If you’re planning on selling your business to a successor (family or key executive), developing them as thoroughly as possible is essential. Not investing the time to properly develop them can lead to retirement delays, frustrations, missed payments or worse (like having to come out of retirement and salvage things).
After working with leaders for the last 20 years, we’ve determined that these are the five smartest things you can do – above and beyond teaching them “the mechanics” of your business – to maximize the likelihood of success.
1. Get an Objective Assessment
Let’s face it, we all have blind spots. And our blind spots cause us to miss things – especially when it comes to successors because we’re too close and have a lot riding on their success.
In addition, although you no doubt have many years of experience, your opinion is only part of the equation. It’s critical to find out how others view him or her, since they’ll be the ones who will either follow the successor’s lead or will choose not to trust and respect them.
The smartest way to evaluate a successor is by conducting a 360° assessment. This assessment solicits feedback from people all around them (you, peers, direct reports, etc.). The report generated by an objective 360°assessment will highlight their strengths and their weaknesses, which will provide you with guidance on how to further develop them to be more effective.
2. Have Regular Developmental Discussions
Successors can’t be trained. They must be developed over time. In other words, if successors could be trained, they could simply read some books and attend a workshop or two and become a better leader and an owner. It doesn’t work like that. For someone to become more effective as a leader and owner, he or she must break old habits and form new ones. They need to improve their interpersonal skills, learn to think strategically, and become effective at influencing others. In addition, they have their own blind spots and can’t see what they’re missing nor can they see where they’ve gone wrong.
That’s why, for successor development to be effective, it’s important to have developmental discussions once a week or at least twice a month. During these discussions you should talk about things that happened since your last meeting with them and suggest ways they could have handled things differently or more effectively. It’s an ongoing process and usually takes about 6-12 months to get the results you want.
3. Help Them to Think More Strategically
I’ve seen it over and over again. Leaders looking to increase profits develop a strategy to get better results. Except the so-called strategy they develop is not really a strategy at all. It’s just a goal. Or a tactic. Or sometimes it’s simply a platitude – a nice-sounding, but meaningless statement.
Regardless of whether they developed a goal, a tactic or a platitude, the results are always the same. The so-called “strategy” is never realized. No amount of encouragement, accountability or table pounding will lead to achieving the desired results. Only a true strategy stands a chance of achieving significant results.
In order to help a successor think more strategically, two things must happen. First, they need to understand the distinctions between strategies, tactics, goals, and platitudes.
A good strategy addresses a problem or an opportunity. Help your successor learn the differences between strategies and tactics.
And then they need to learn to differentiate between problems and symptoms. A strategy developed to address a symptom almost always produces weak results and always causes new issues to arise, thereby compounding the situation. The key, therefore, is to teach your successor how to uncover the problem or problems causing the symptoms.

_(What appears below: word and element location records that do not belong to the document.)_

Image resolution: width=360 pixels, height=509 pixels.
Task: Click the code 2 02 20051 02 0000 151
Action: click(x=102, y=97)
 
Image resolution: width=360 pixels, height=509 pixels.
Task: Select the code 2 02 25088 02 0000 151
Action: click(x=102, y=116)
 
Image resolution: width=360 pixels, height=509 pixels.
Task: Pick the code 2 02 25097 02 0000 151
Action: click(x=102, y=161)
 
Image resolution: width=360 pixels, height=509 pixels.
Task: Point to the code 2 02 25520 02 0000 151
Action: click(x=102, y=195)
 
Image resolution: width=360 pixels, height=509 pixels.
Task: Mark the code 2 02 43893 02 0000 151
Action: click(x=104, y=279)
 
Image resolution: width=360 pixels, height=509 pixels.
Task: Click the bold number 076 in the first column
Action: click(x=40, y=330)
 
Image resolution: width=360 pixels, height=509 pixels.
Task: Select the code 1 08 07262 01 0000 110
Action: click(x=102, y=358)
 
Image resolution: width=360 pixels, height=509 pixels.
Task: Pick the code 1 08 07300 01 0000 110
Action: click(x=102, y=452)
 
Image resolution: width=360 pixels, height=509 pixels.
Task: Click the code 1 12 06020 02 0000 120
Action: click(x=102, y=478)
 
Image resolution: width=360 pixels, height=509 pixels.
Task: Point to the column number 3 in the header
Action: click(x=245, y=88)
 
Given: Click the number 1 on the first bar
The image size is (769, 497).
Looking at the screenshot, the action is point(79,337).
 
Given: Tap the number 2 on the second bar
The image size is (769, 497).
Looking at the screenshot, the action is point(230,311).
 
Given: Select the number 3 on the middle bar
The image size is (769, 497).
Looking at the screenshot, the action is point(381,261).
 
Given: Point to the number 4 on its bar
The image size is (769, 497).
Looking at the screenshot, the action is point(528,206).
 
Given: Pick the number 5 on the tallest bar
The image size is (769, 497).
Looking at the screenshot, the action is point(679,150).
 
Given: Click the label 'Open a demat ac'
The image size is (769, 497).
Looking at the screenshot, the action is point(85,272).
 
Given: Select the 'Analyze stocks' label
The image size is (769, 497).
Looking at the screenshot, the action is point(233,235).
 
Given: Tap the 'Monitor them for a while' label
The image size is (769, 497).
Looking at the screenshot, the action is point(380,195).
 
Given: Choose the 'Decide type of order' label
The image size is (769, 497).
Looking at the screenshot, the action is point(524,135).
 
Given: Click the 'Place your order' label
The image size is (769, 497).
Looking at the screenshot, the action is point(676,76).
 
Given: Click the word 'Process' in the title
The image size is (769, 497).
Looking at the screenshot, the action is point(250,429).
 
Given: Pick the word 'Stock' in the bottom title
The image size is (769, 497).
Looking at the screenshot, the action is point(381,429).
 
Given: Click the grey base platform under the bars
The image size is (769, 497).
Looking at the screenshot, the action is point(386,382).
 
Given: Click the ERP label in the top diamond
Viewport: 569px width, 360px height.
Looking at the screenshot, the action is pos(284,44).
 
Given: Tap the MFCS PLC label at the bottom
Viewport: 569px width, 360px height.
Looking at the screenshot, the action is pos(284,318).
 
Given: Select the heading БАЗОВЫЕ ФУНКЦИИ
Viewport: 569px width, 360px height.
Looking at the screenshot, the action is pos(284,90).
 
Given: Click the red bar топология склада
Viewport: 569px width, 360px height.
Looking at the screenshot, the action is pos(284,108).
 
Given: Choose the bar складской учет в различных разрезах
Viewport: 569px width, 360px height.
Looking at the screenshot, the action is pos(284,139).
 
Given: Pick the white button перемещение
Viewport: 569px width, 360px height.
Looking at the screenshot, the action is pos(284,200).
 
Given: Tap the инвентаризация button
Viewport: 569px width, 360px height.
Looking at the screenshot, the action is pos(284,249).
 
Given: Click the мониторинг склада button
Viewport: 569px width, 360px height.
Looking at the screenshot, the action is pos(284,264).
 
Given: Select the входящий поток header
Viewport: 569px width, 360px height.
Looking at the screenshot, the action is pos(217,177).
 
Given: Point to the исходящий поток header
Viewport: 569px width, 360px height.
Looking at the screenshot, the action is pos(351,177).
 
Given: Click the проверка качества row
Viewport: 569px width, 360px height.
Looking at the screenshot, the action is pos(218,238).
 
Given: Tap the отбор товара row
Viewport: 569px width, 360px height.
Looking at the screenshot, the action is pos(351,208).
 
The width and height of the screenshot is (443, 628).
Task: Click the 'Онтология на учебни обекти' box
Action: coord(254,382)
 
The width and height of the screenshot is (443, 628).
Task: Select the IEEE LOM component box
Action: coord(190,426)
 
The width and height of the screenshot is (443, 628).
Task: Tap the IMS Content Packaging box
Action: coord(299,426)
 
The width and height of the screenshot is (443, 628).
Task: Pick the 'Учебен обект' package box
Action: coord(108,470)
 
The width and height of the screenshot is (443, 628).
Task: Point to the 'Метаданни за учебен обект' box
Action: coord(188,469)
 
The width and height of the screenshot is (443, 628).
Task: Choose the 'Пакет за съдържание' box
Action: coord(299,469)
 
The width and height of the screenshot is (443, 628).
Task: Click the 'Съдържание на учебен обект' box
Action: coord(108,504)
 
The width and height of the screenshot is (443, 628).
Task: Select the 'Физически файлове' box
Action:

4. Help Them to Be More Persuasive/Influential
Mastering the ability to influence others is critical to the success and effectiveness of a leader. A strategy, no matter how well thought out, will get mediocre results if there isn’t strong buy-in. A leader will always get compliance because of his or her authority. But compliance and commitment are two different things.
How do you influence people? How do you change their perspective, so you get buy-in? The most effective means of influencing others is by asking good questions and the use of analogies.
Asking good questions is an art. It took me many years to master it, with lots of practice and plenty of missed opportunities. Help your successor learn to ask questions that will change someone’s perspective. The right questions will give them insight into how the other person thinks and give your successor the needed insights to shift the person’s thinking.
The second tool for influencing people is through the use of analogies. Analogies are an excellent vehicle for bringing someone around to your way of seeing things. Help your successor see that using an analogy can help people “see” and “feel” the concept they’re talking about and does it in such a way as to keep them from becoming defensive.
5. Refine Their Decision-Making Abilities
As every owner know, it’s up to them to make the final decision on every significant issue. In order for your successor to make smart decisions, you need to groom him or her in several areas.
Often, decisions must be made without certainty about the future. Therefore, you need to help them improve their judgment and learn to balance risk and reward. They need to be savvy about business in general and understand financial statements. Since your successor has probably only ever been an employee (and never an owner), you need to help them think like an owner, see the big picture, and balance long-term and short-term needs. And finally, you need to help them learn the wisdom in getting outside perspective. It will help reveal blind spots and give them objective insights.
Properly developing a successor is important. The future of the business depends on it, the livelihood of your employees depends on it, and your retirement plans depend on it.